Les différents paliers de gouvernement semblent être présentement à l’étude quant à leur participation possible au Grand-Prix du Canada pour ainsi assuré sa survie ou son retour à Montréal. Est-ce une bonne chose?
Le calcul n’est pas aussi simple que dire dépenser 20 millions pour avoir des retombées de 100 millions. D’une part faut-il être en mesure de réellement quantifier ces retombées. Normalement, lorsqu’on parle de retombées on parle de revenus « supplémentaires » sur une période donnée. De plus, ces retombées sont à la fois directes (vente de billets, marchandise, repas, hôtels, etc.) et indirectes (Achats de produits réalisé à même les profits obtenus des retombées directes, tourisme, etc.).

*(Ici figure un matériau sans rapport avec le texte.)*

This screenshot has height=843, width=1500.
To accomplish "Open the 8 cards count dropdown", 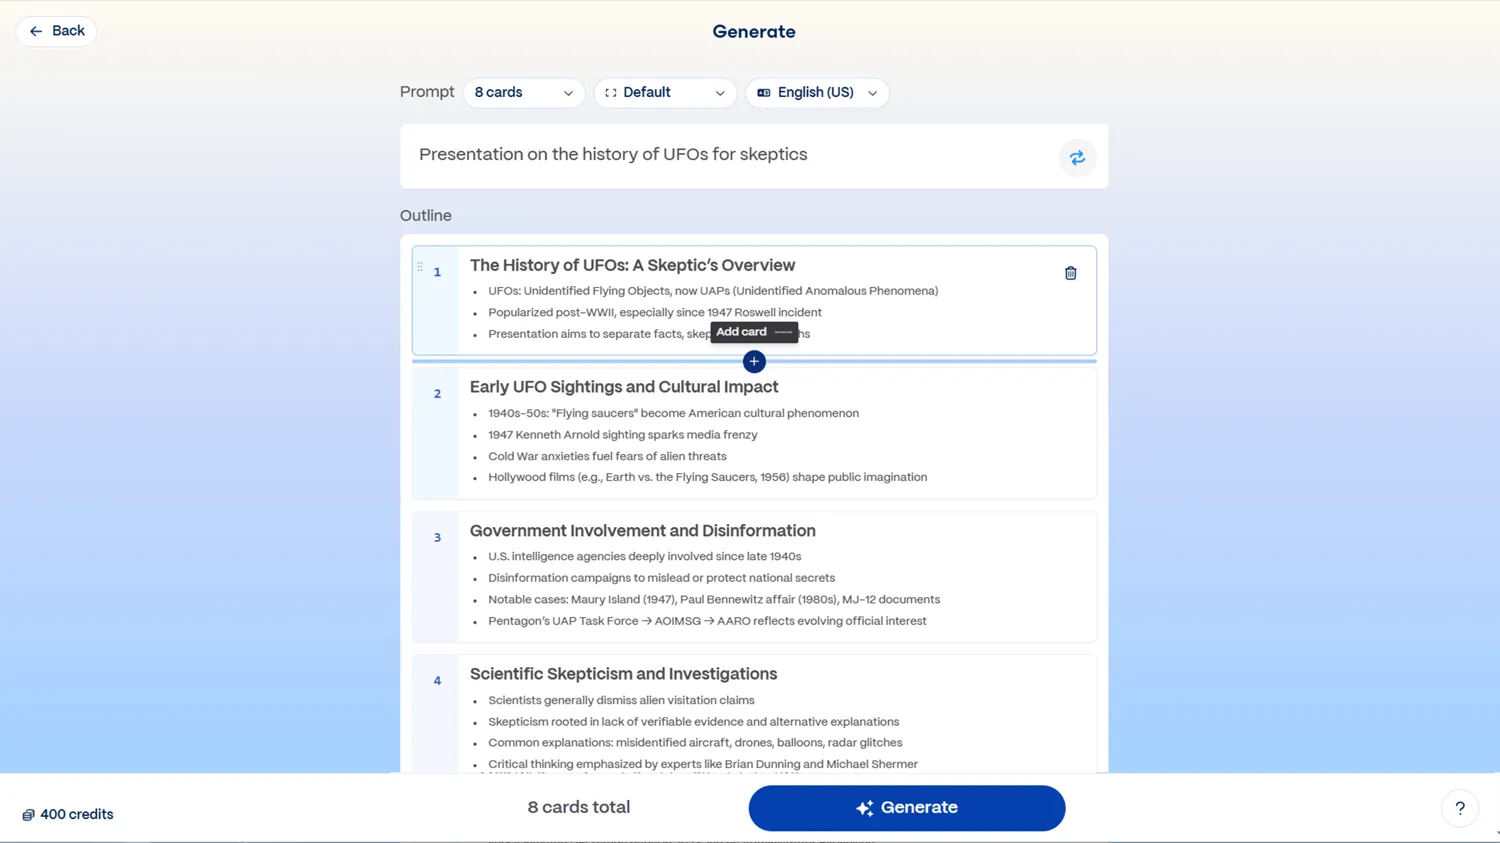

D’un point de vue gouvernemental cependant, le calcul se doit d’être un peu différent, à savoir, le retour de taxes et impôts provenant de ces retombées directes et indirectes. Un autre point qui doit également être considéré est la provenance de ces retombées ou quel pourcentage de ces retombées ne figurerait pas dans notre économie si l’activité en question n’avait pas lieu. Par exemple : Un individu qui assiste au Grand-Prix à chaque année serait en présence d’un certain surplus, en dollar « loisir ». Il me semble clair qu’une partie de ce surplus sinon sa totalité sera dépensé ailleurs dans l’éventualité que le Grand=Prix ne revienne pas. D’un point de vue gouvernemental, ceci est du pareil au même, l’argent demeure et circule dans « notre » économie, « notre » étant bien-sûr redéfini pour chaque palier de gouvernement.
Donc, les retombées économiques d’un tel événement doivent êtres calculés en fonction des taxes et impôts recouvrables suite aux dépenses effectués tous les visiteurs non-résident majoré de la portion du portefeuille « loisir » des résidents qui resterait dans leurs poches.
Toutefois, même en considérant le100 millions annoncé comme étant LA valeur réelle de ces retombées, on s’aperçoit que tout n’est pas rose pour autant. La TPS et TVQ relatives à une « dépense » de 100 millions s’élèveraient à un peu plus de 12 millions. À ce montant s’ajoute bien-sûr les impôts perçus et les revenus de taxes des retombées indirectes. On est qu’en même loin des 20 millions demandés. Fournir les sommes nécessaires sous forme de subvention serait donc, à mon avis, une erreur.